— Provided passage —
***

Posted by s.aragon on 8 June 2017 - 3:00pm

Best coding practicesBy Sanjay Manohar, University of Oxford, and Software Sustainability Institute fellow.

We have a problem in neuroscience. The complexity of data analysis techniques increases every year. With each increase in complexity comes an increase in the possibility of error. We have already been plagued by such problems, which have been reported on the internet and in the news. With increasing quantities of code being written, these problems seem unlikely to subside. How can we address the root of the problem?

In a questionnaire I regularly give to my students, one recurrent and ominous statistic always emerges: neuroscientists are, by and large, taught by each other to code. A PhD student is taught by his postdoc, who is in turn guided by her PI, who herself learned to program on the job with help from colleagues. Nobody in the loop has been formally taught coding practices, or implements the kinds of guidelines or conventions that are commonly imposed when programming in industry. This, I believe, is a central part of the problem.

***

— Given entries —
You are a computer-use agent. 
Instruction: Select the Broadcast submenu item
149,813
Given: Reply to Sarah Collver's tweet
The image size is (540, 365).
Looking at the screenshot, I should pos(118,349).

***

— Apply what you read —
1. Condense the paragraph beginning "In a questionnaire I regularly give" from the coding practices post into a short bulleted list that keeps its main facts.
2. Translate this sentence from the coding practices post into Spanish: "The complexity of data analysis techniques increases every year."
3. Reproduce the part of the coding practices post between "Best coding practicesBy" and "of the problem?", inclusive.

— Solutions by task —
1.
- A questionnaire the author regularly gives to students consistently shows that neuroscientists are mostly taught to code by each other.
- A PhD student learns from a postdoc, who is guided by a PI, who learned to program on the job with help from colleagues.
- No one in this chain has had formal training in coding practices or follows the guidelines and conventions common in industry programming.
- The author sees this as a central part of the problem.

2. La complejidad de las técnicas de análisis de datos aumenta cada año.

3.
Best coding practicesBy Sanjay Manohar, University of Oxford, and Software Sustainability Institute fellow.

We have a problem in neuroscience. The complexity of data analysis techniques increases every year. With each increase in complexity comes an increase in the possibility of error. We have already been plagued by such problems, which have been reported on the internet and in the news. With increasing quantities of code being written, these problems seem unlikely to subside. How can we address the root of the problem?